Tomatoes, mushrooms olives...many of the things some people are averse to are among my favorites.
Some people like their fried eggs over easy, or even sunnyside up. When I see runny egg whites I nearly pass out with disgust. Liver in any form -- same thing. Uncooked flesh, whether sushi, steak tartare or what have you -- yecccch!

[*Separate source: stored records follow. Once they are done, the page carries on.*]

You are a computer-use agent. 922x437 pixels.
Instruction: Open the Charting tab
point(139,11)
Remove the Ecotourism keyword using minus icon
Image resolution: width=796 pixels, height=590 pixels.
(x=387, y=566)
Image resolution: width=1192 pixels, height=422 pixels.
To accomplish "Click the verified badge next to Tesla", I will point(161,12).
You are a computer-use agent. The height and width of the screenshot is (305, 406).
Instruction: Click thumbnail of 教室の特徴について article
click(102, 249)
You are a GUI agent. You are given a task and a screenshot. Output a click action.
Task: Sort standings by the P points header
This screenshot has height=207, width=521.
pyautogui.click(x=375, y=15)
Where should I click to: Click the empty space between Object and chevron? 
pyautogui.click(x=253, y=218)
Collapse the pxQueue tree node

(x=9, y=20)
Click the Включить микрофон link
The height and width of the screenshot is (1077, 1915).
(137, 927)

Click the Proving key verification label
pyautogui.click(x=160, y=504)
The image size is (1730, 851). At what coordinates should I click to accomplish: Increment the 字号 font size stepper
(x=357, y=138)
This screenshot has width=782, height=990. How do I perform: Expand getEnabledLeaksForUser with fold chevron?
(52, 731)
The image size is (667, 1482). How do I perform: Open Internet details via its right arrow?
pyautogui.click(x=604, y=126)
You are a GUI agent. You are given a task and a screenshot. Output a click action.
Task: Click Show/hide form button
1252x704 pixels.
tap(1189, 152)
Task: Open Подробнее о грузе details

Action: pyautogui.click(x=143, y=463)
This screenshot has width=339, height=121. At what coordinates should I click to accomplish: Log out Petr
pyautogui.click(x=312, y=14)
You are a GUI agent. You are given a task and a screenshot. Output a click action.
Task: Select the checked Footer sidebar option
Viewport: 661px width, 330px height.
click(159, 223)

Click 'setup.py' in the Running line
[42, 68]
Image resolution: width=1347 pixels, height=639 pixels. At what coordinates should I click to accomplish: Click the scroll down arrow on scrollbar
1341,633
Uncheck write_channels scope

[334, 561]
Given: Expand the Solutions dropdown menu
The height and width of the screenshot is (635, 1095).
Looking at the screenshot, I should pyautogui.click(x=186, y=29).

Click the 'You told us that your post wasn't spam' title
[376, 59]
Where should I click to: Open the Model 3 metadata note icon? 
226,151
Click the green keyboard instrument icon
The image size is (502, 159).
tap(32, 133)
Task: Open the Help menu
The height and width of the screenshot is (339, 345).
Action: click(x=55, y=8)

And as Axisgoddess says below -- BABY CORN! The horror, the horror...
-
-
-
-
re: Terrieltr
I agree and totally understand. Love then in salads, burgers, sauces, cooked with cheese........but sinking into a whole one give me the goosebumps too. I have figured it is the seeds and the gooey stuff they are attached too. I am getting better at eating them.......I just have a lot of disecting to do when I do eat them.
-
-
-
-
re: TheHuntress
My boyfriend is the same way with raw tomato. A month or two ago, I was slicing tomatoes in the kitchen when he came home from work. He gagged from the smell, and left the room with his forearm covering his nose and mouth, with muffled curses aimed in my direction. It's funny though, he can eat them cooked (he loves my tomato pie), and even barely cooked if I marinate them first (which I have to do for his favorite pizza). This is a man who will eat almost anything, and politely refuses the rare things he doesn't like . . . but a raw tomato undoes him completely.
-
-
-
Most fish makes me gag when I smell it cooking. I will not allow it to be cooked in the house. I eat shellfish, tuna tar tar I know not logical. Other fish I gag. I can get it down if at a friend's and they serve it. But I have a hard time. I grew up eating liver and onions. When I married and had to cook it myself I gagged looking at it. It was like something still aIlive. I can't eat liver now.
›1 Reply-
re: Janet
I can't stand cooked fish, but it's because my Dad always grills it until it's dry, dry, dry. Now, any cooked fish takes on that flavor/texture to me. I love raw ahi tuna and other sashimi, but unless I cook it myself, I won't order seared tuna in case they've cooked it too far.
-
-
It's been funny reading this thread, because many of the foods mentioned are ones I disliked as a kid. Mayo, mushrooms, cottage cheese, grits, cream of wheat, salmon, and organ meats. Luckily, none of them traumatized me enough not to try them as a teen or adult, and I like or even love almost everything I once abhorred. Except liver when cooked and cold. I cannot deal with the combo of firm texture and liver flavor. Yeesh. Don't know why, but the last time I tried, I had to suppress the urge to gag right there in the restaurant. Embarrassing.
-
Sweetened Condensed Milk... I have no idea from where this originated. All I know is back when I was in high school, I was using it in a recipe, pulled a jar off of my mother's shelf, found that it was really thick and slightly orange-brown in color, and believed that it must be old. I dumped it. I drove all the way to the store for a new jar. I got home and opened it and found that was the 'real' consistency of Sweetened Condensed Milk... gross.